HASPEEDE is a task about identification of hateful content online.

In [53]:
### Imports ###
import numpy as np, pandas as pd, random, re, html, json

from tqdm import tqdm
from pathlib import Path
from collections import Counter

import torch

import nltk

import matplotlib.pyplot as plt
import seaborn as sns
from wordcloud import WordCloud

In [54]:
RANDOM_SEED = 42
np.random.seed(RANDOM_SEED)

device = torch.device('cuda' if torch.cuda.is_available() else 'cpu')

In [55]:
from google.colab import drive
drive.mount('/content/drive')

Drive already mounted at /content/drive; to attempt to forcibly remount, call drive.mount("/content/drive", force_remount=True).


### Loading Data

We are dealing with a binary classification problem where the goal is to identify whether a given text contains hate speech or is neutral.
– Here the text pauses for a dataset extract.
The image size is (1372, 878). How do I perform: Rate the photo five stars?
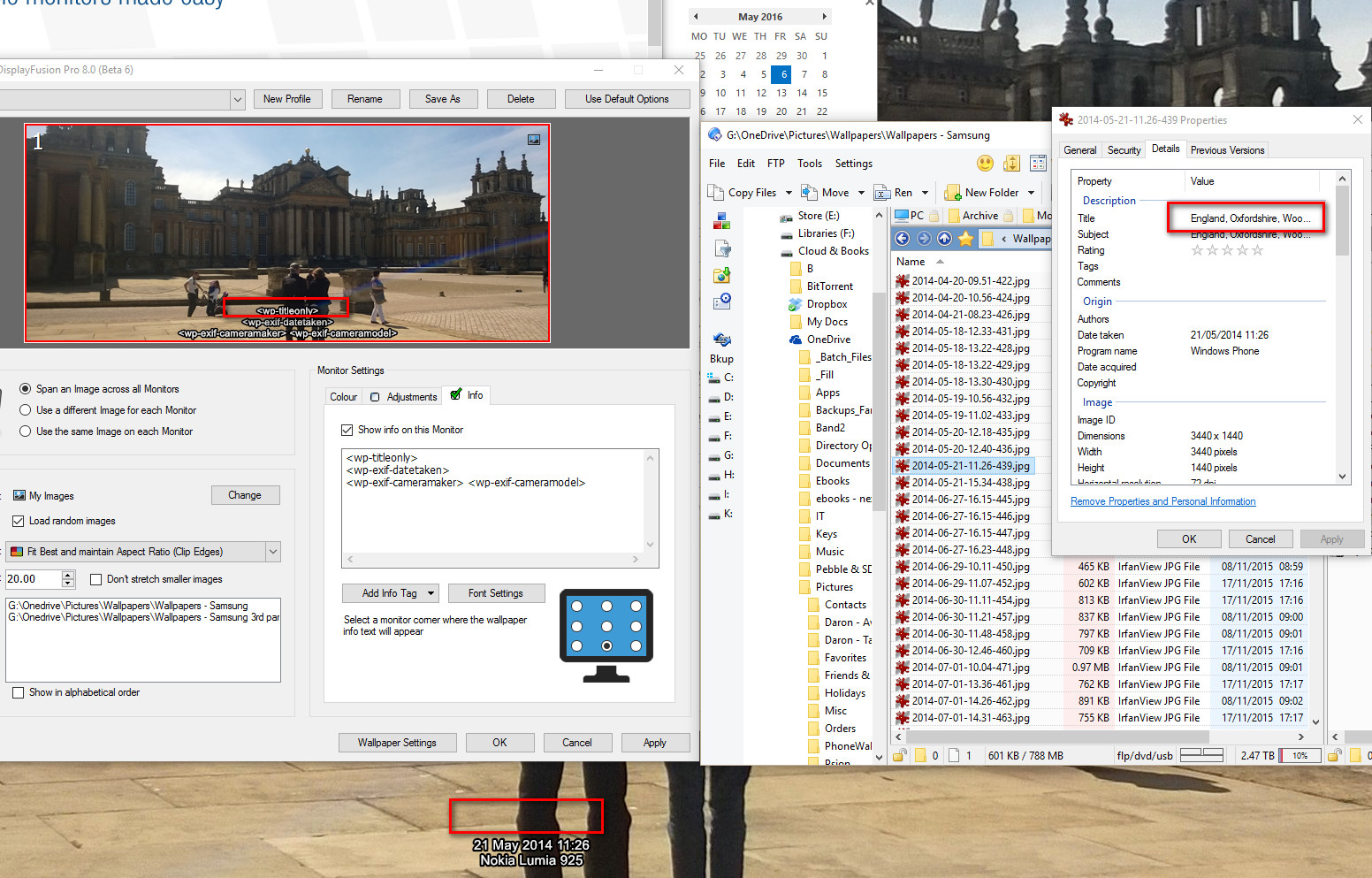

The dataset is structured as JSON lines, each containing a text string, possible classification choices, and a label indicating the correct class.

In [71]:
train_path = Path("drive/MyDrive/HASPEEDE/train-taskA.jsonl")
test_news_path = Path("drive/MyDrive/HASPEEDE/test-news-taskA.jsonl")
test_tweets_path = Path("drive/MyDrive/HASPEEDE/test-tweets-taskA.jsonl")

In [72]:
train_path = Path("https://drive.google.com/file/d/1l_oZOOc7ZzzJvK8VLiLvLzN1dKJz2OyB/view?usp=drive_link")
test_news_path = Path("https://drive.google.com/file/d/1BSL5xW0VgR6XZUVcrAF3l5K3zCtoh_O8/view?usp=drive_link")
test_tweets_path = Path("https://drive.google.com/file/d/1UnM_JRwqx1jvNh2bJdg_zPyORQ5GhWeX/view?usp=drive_link")

In [73]:
!head drive/MyDrive/HASPEEDE/train-taskA.jsonl -n 15 # -n NUM print the first NUM lines

{"text": "\u00c8 terrorismo anche questo, per mettere in uno stato di soggezione le persone e renderle innocue, mentre qualcuno... URL ", "choices": ["neutrale", "odio"], "label": 0}
{"text": "@user @user infatti finch\u00e9 ci hanno guadagnato con i campi #rom tutto era ok con #Alemanno #Ipocriti ", "choices": ["neutrale", "odio"], "label": 0}
{"text": "Corriere: Tangenti, Mafia Capitale dimenticataMazzette su buche e campi rom URL #roma ", "choices": ["neutrale", "odio"], "label": 0}
{"text": "@user ad uno ad uno, perch\u00e9 quando i migranti israeliti arrivarono in terra di Canaan fecero fuori tutti i Canaaniti. ", "choices": ["neutrale", "odio"], "label": 0}
{"text": "Il divertimento del giorno? Trovare i patrioti italiani che inneggiano contro i rom facendo la spesa alla #Lidl (multinazionale tedesca). ", "choices": ["neutrale", "odio"], "label": 0}
{"text": "Modena: Comune paga la benzina ai nomadi che portano figli a scuola: MODENA \u2013 La giunta PD\u2026 URL ", "choices": ["

In [74]:
def load_jsonl_to_df(filepath):
    data = []
    with open(filepath, 'r', encoding='utf-8') as file:
        for line in file:
            data.append(json.loads(line))
    return pd.DataFrame(data)

# Load training data
train_df = load_jsonl_to_df(train_path)

FileNotFoundError: [Errno 2] No such file or directory: 'https:/drive.google.com/file/d/1l_oZOOc7ZzzJvK8VLiLvLzN1dKJz2OyB/view?usp=drive_link'

## Understanding Data

Understanding data is a crucial step for several reasons:

- **Model Design**: Data insights inform algorithm selection, preprocessing, and feature engineering.
- **Accuracy Improvement**: Detailed data knowledge allows precise model tuning to improve accuracy.
- **Bias Identification**: Early data analysis detects biases, ensuring fairness and ethical model use.
- **Training Efficiency**: Proper understanding optimizes training by setting correct validation, class balancing, and managing fitting issues.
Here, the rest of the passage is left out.